* **Written task**
Rewrite the part of the records below that opens with the line containing "Viewport: 554px width, 422px" and closes with the line containing "coord(349,210)" as a numbered list. Omit blank lines and leave the pictures out.

==== Records ====

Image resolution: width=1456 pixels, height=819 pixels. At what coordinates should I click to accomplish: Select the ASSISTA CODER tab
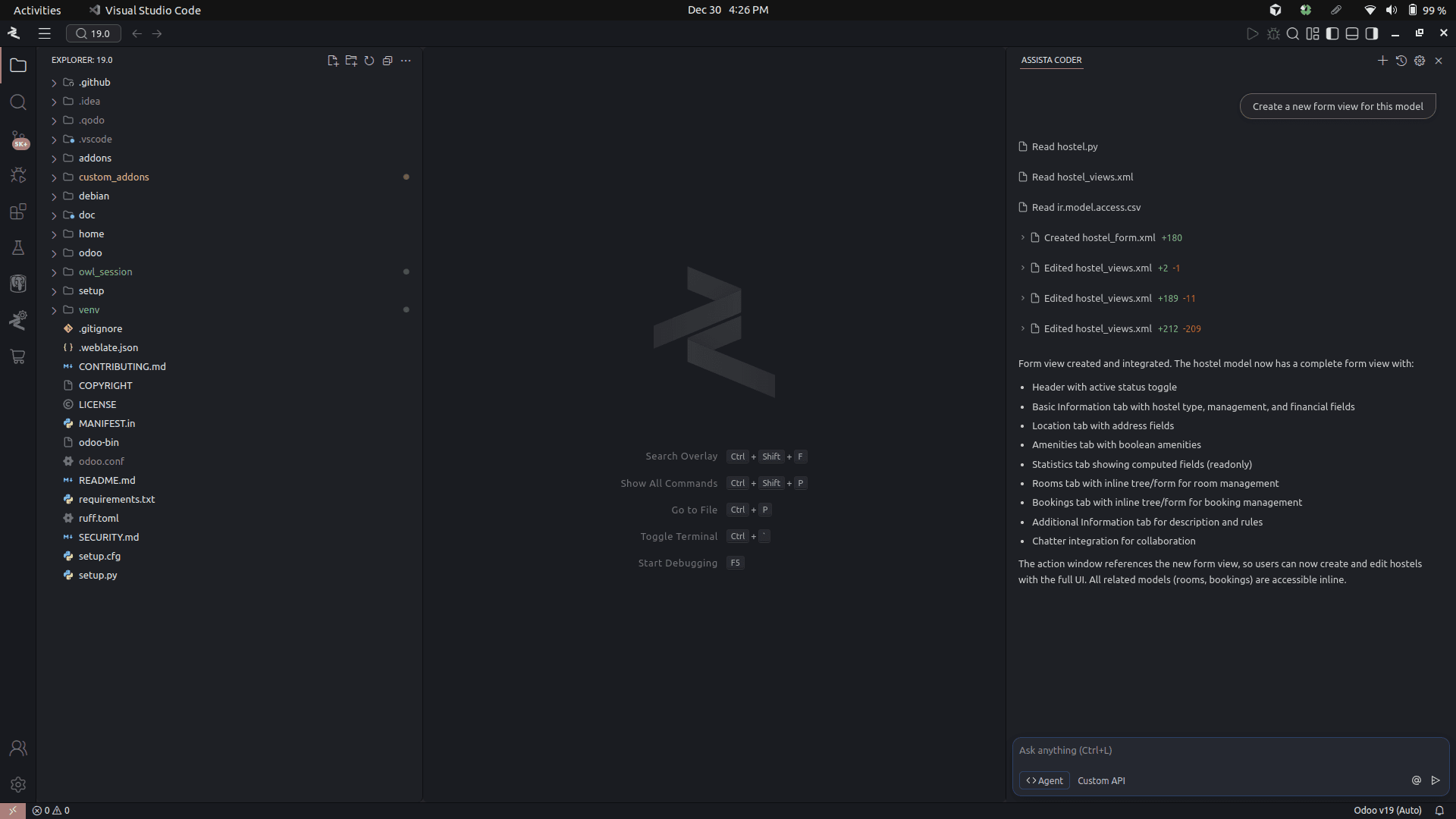pyautogui.click(x=1051, y=60)
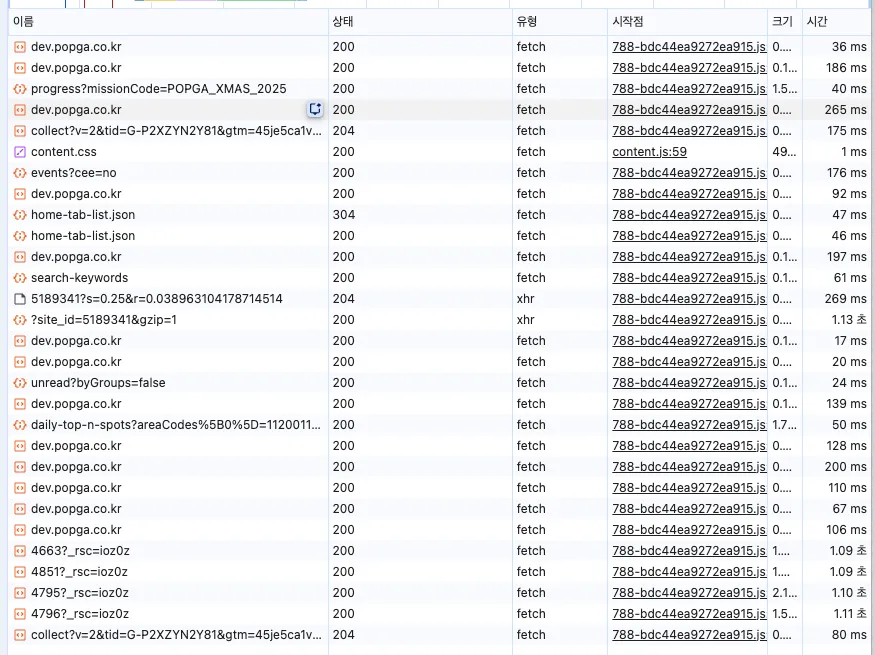Open the initiator link for 4796?_rsc=ioz0z
875x655 pixels.
tap(688, 614)
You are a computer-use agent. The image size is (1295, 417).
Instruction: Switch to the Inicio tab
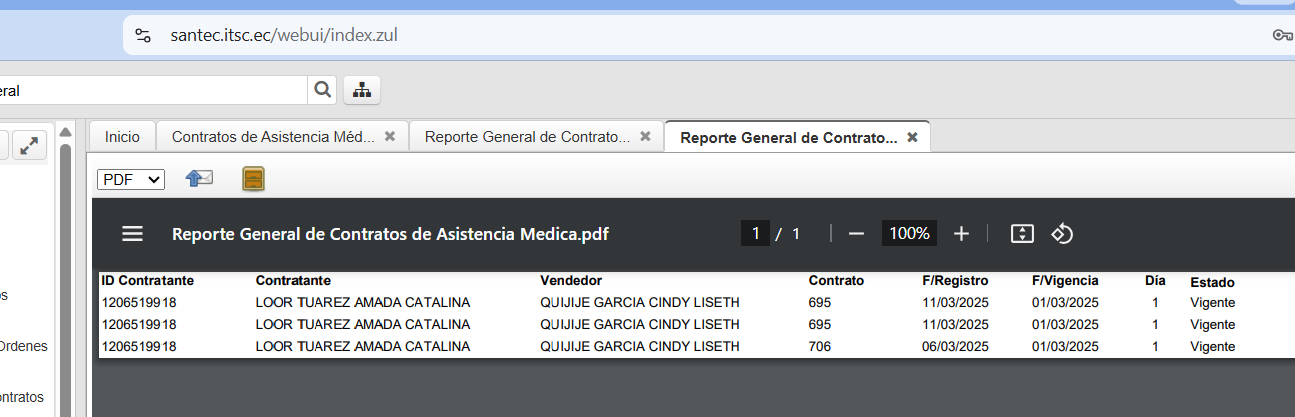(x=123, y=137)
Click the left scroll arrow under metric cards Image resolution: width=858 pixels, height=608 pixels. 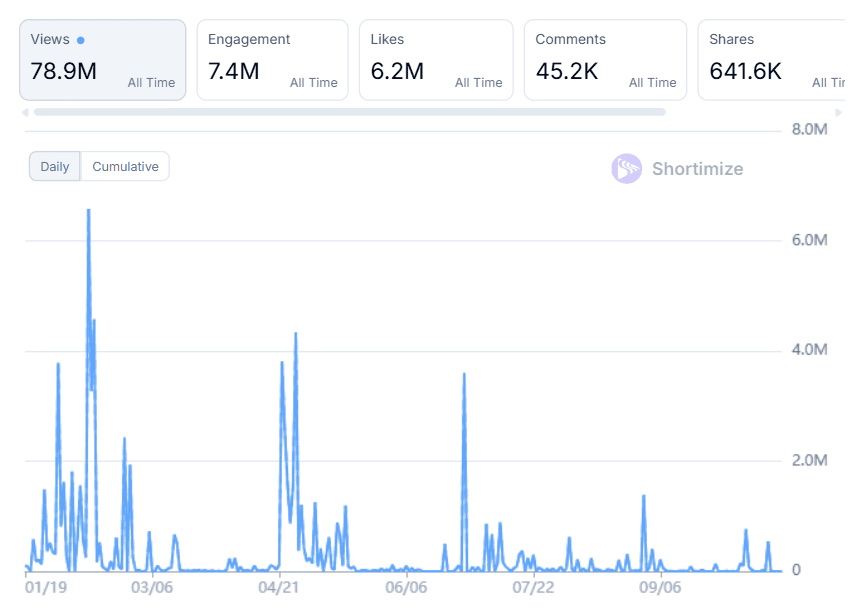(x=25, y=112)
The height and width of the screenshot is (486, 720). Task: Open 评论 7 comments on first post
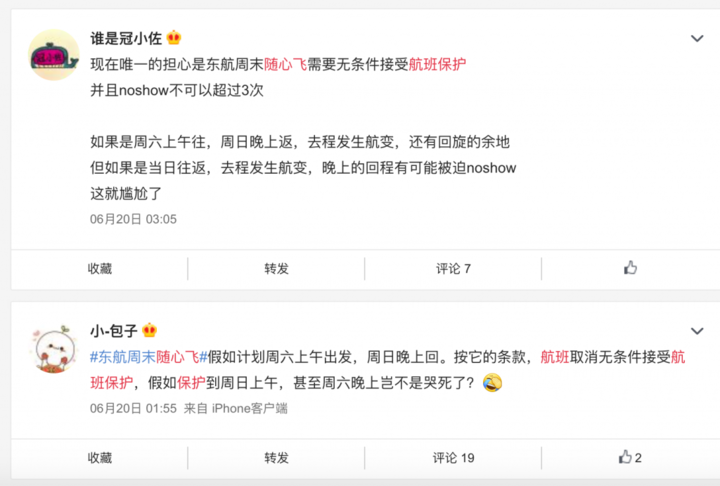point(453,268)
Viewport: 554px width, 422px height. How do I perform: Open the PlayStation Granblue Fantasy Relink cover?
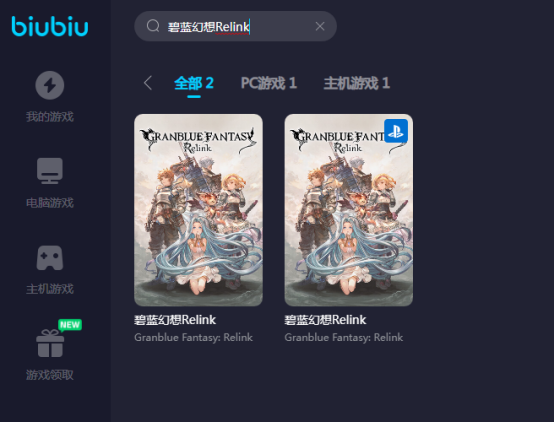coord(349,210)
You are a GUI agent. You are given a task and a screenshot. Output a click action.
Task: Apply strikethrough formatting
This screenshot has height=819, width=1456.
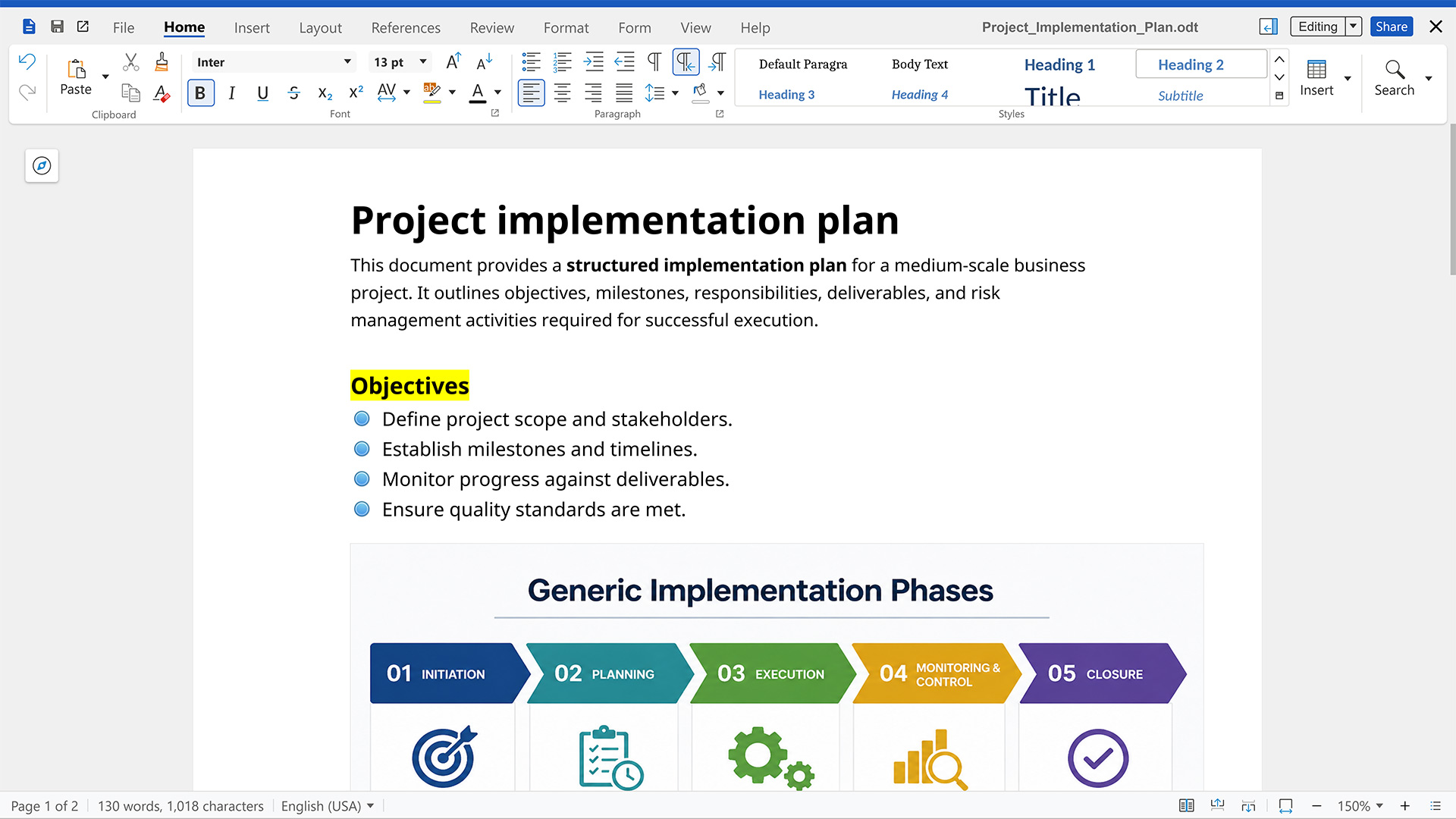click(293, 93)
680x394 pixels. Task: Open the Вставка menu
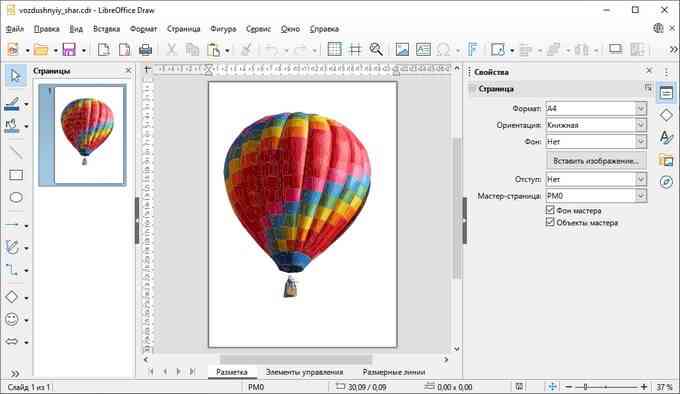click(106, 29)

====

* **Problem solution**
1. Viewport: 554px width, 422px height. How do I perform: Open the PlayStation Granblue Fantasy Relink cover?
2. coord(349,210)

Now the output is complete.